Your response should reproduce every line of the entries that contains the word "menu".

++++++++++++++++++++

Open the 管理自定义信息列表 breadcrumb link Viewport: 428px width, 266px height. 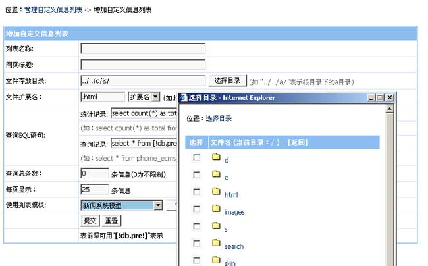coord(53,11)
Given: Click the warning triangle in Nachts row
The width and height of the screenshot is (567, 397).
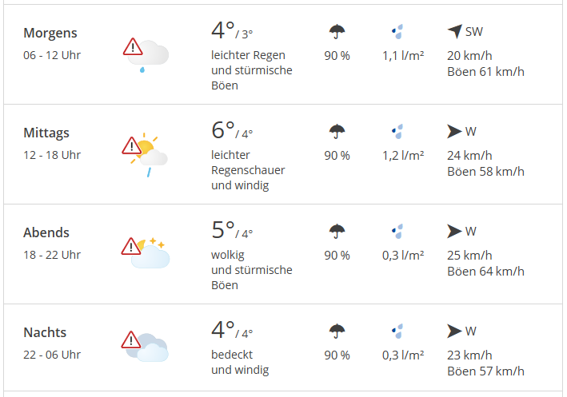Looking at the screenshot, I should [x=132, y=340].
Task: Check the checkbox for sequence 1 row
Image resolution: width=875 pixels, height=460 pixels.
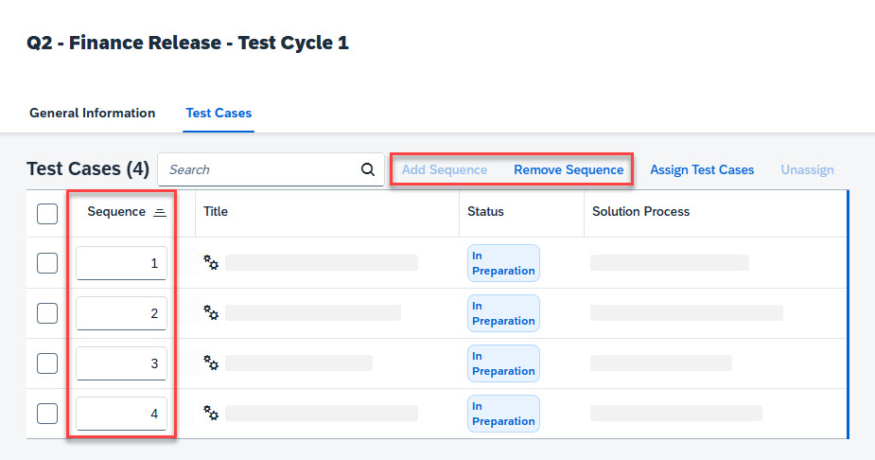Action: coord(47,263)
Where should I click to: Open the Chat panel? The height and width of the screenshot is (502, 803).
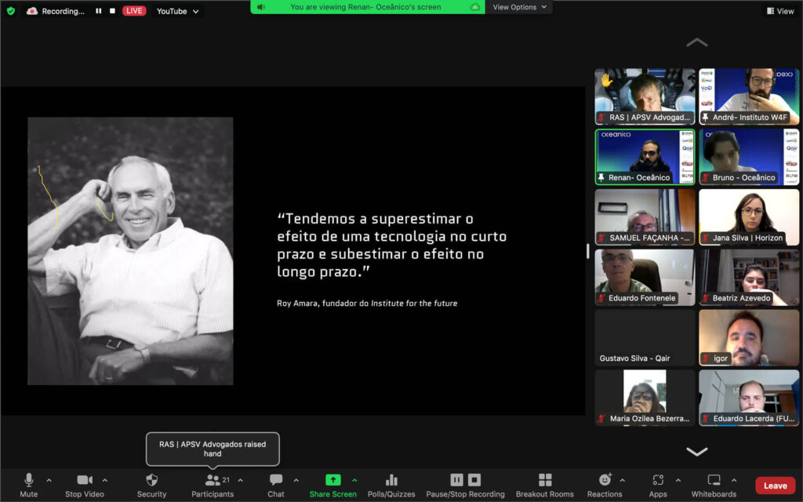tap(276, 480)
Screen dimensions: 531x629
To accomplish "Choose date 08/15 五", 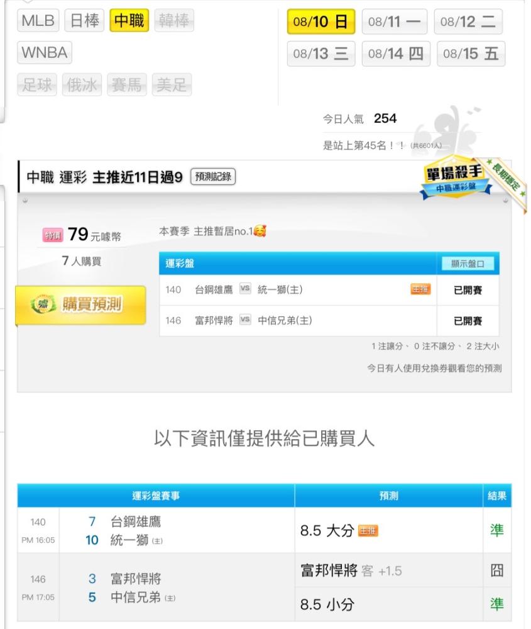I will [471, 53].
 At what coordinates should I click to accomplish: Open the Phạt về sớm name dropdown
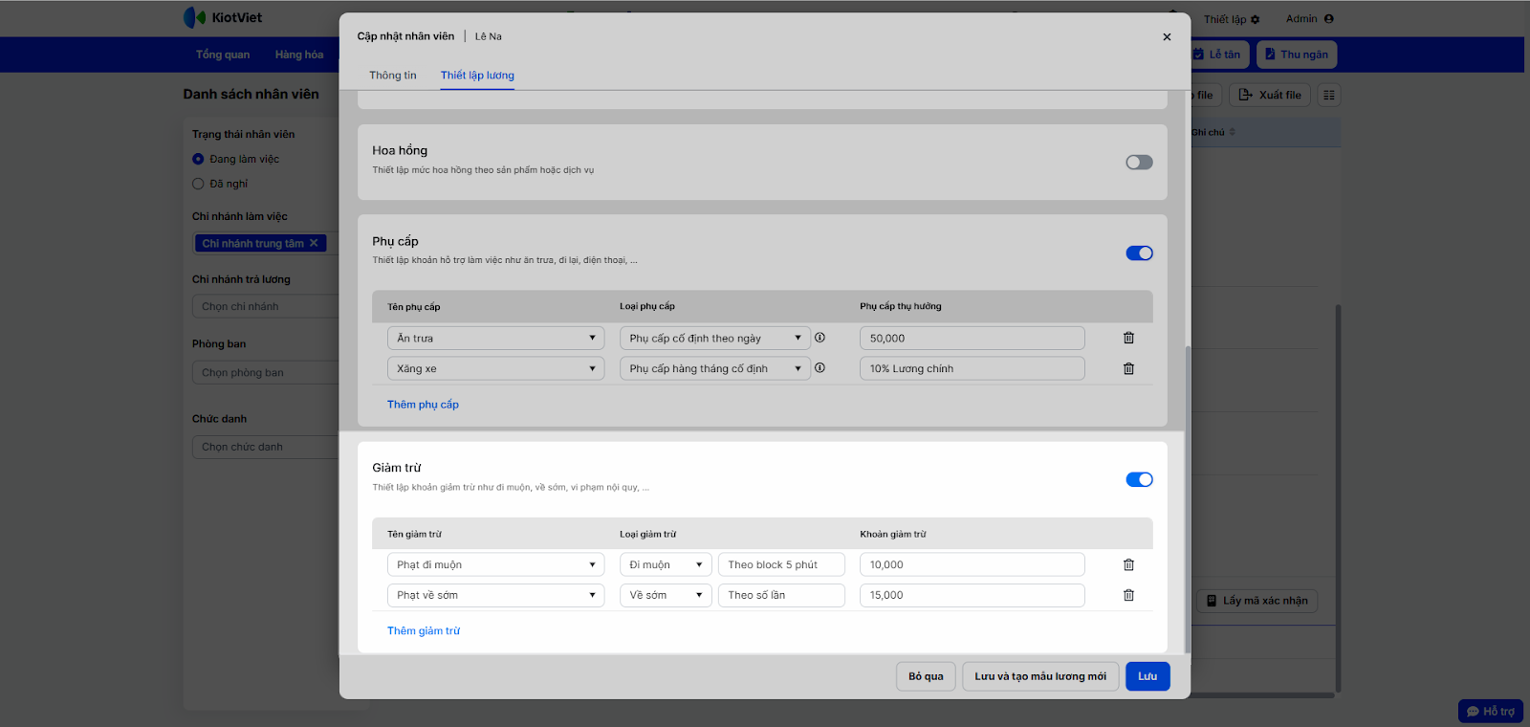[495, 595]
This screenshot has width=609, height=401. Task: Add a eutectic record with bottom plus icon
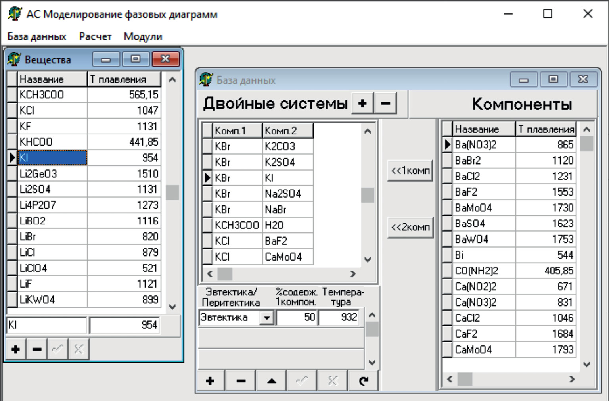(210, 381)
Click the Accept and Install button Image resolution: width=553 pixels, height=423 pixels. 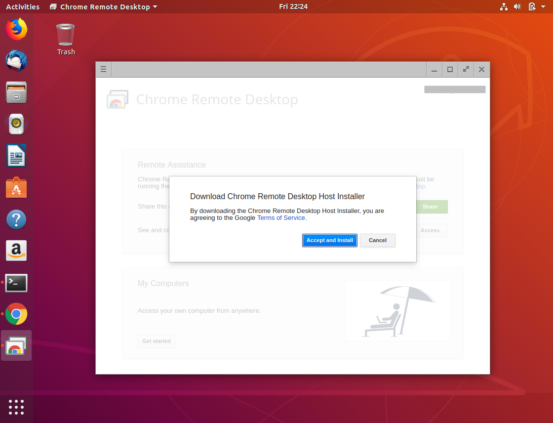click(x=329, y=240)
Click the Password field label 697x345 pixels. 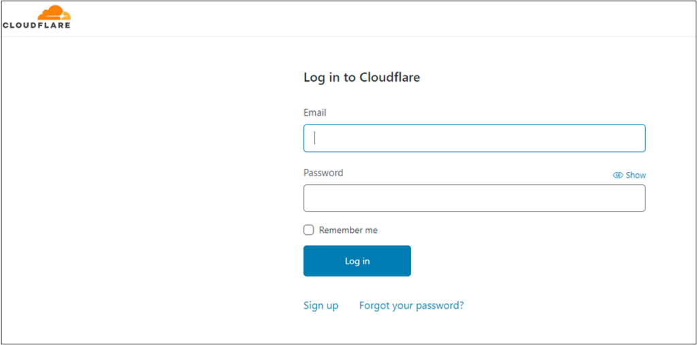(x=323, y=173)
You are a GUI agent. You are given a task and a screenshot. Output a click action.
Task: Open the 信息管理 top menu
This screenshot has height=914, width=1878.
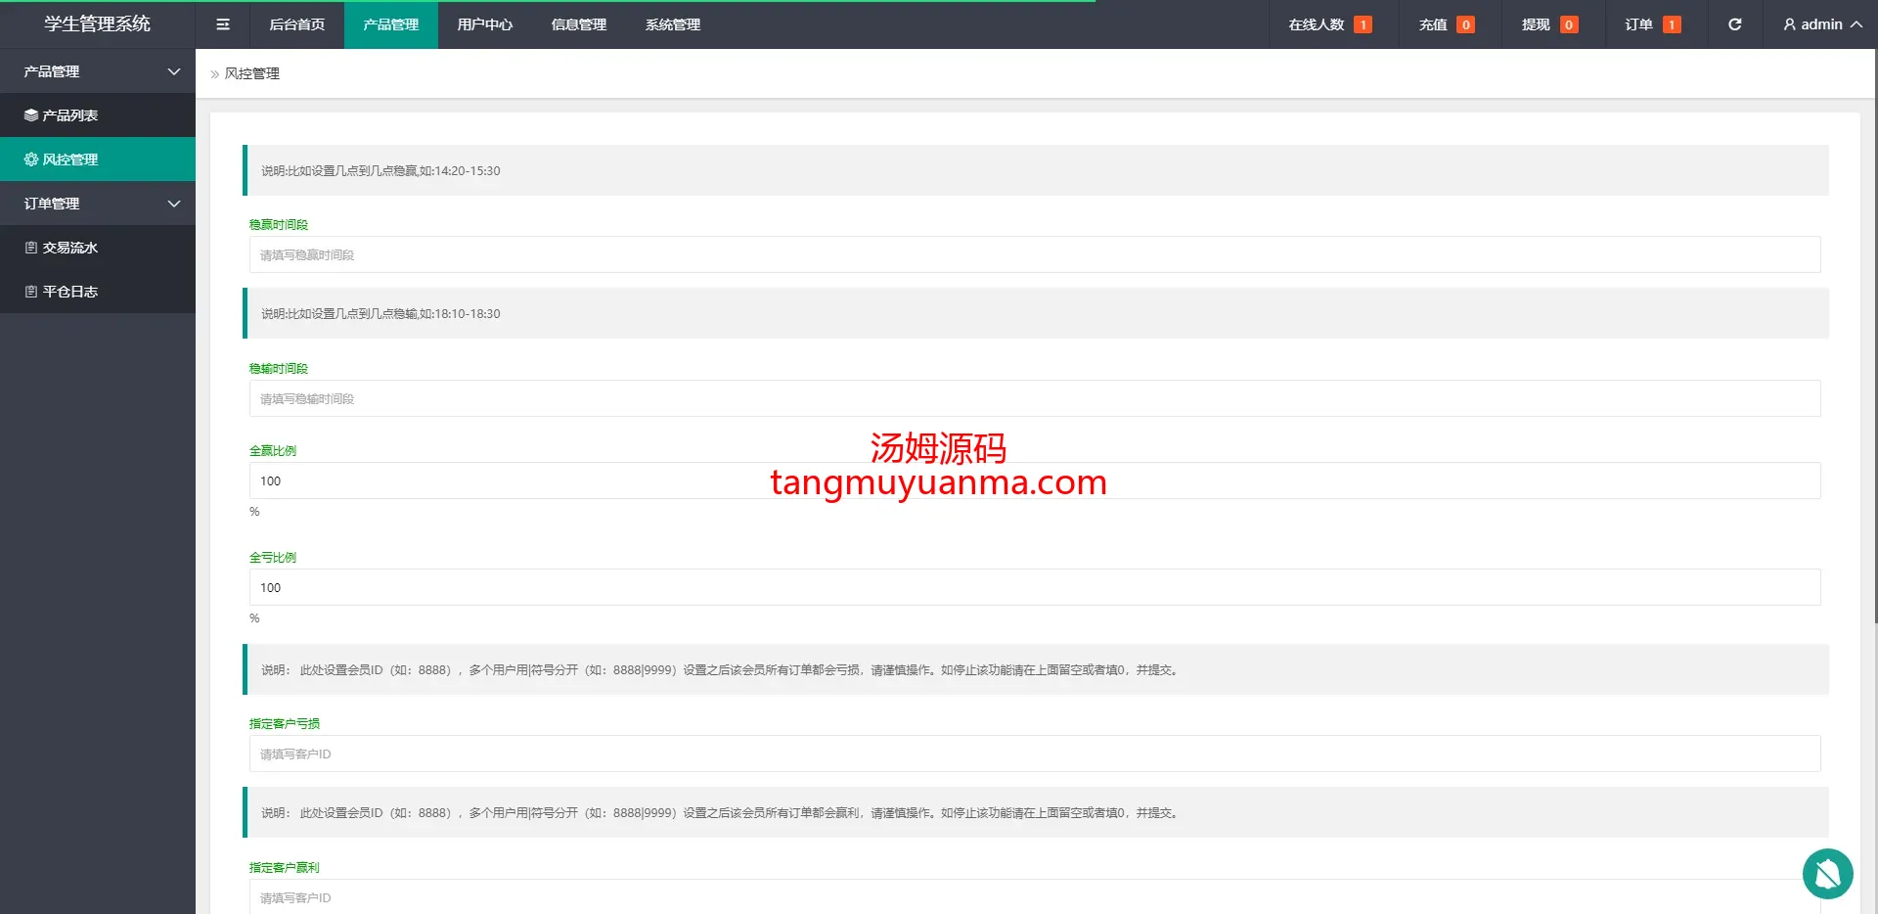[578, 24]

++++++++++++++++++++

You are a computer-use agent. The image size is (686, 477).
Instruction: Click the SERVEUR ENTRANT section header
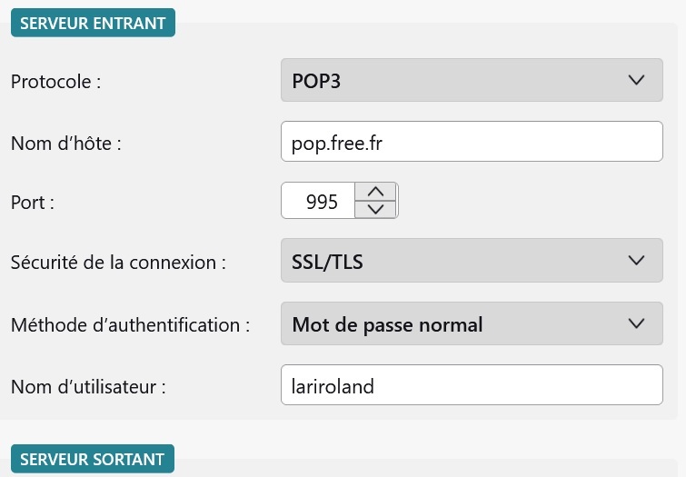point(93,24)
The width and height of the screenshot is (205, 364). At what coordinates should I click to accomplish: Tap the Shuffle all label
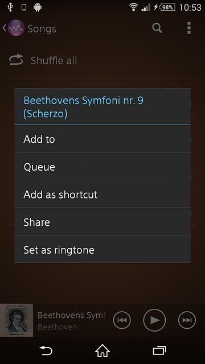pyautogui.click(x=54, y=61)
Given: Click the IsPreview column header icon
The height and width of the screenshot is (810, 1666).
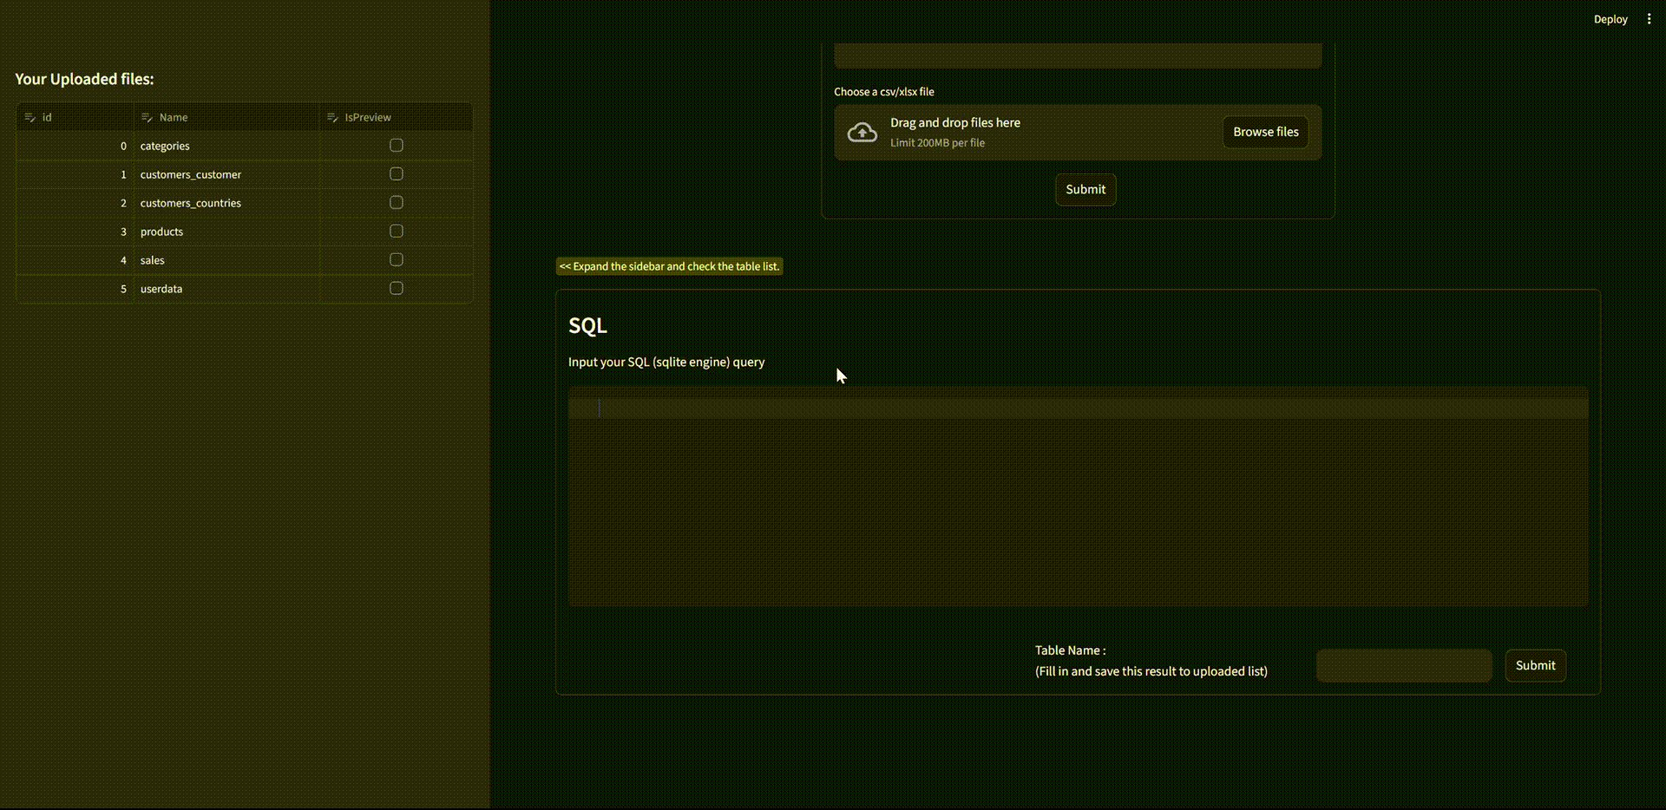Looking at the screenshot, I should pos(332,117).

++++++++++++++++++++

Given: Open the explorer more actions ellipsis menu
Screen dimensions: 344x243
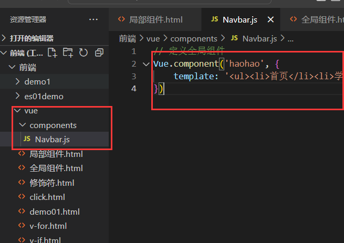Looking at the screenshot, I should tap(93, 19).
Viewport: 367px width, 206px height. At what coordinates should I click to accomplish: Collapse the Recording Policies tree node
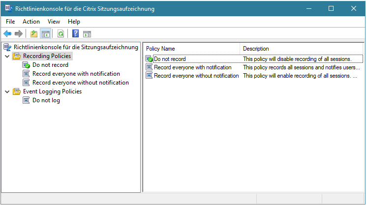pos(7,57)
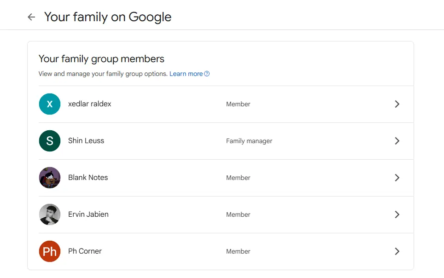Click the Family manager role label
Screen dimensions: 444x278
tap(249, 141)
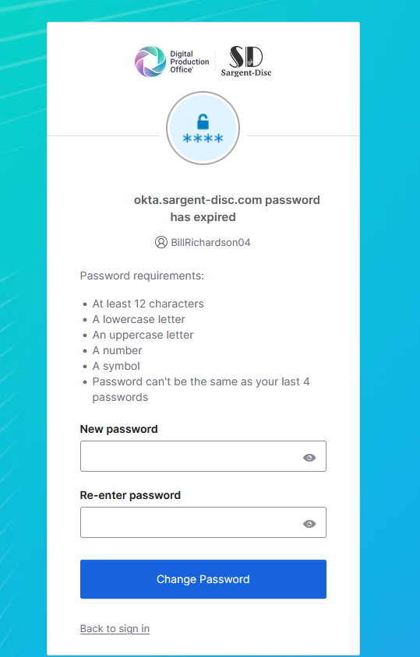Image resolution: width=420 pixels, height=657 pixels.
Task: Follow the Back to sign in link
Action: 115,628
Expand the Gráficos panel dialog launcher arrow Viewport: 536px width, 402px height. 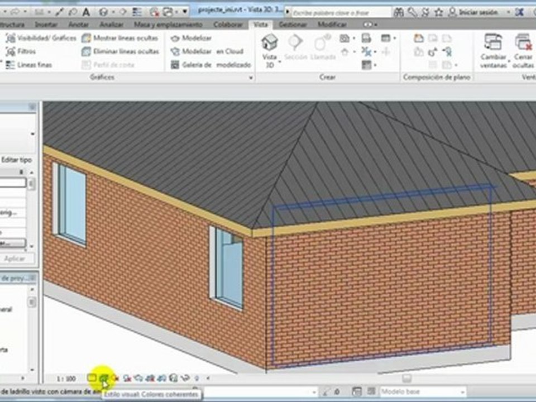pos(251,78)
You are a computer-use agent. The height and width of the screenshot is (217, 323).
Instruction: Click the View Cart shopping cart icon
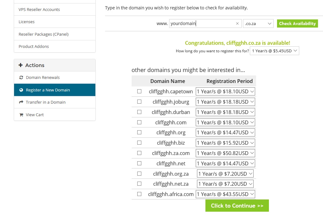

++++++++++++++++++++

> _RESPONSE TO THE TASK_
Task: Open the 信息管理 top menu
Given: Open the explorer more actions ellipsis menu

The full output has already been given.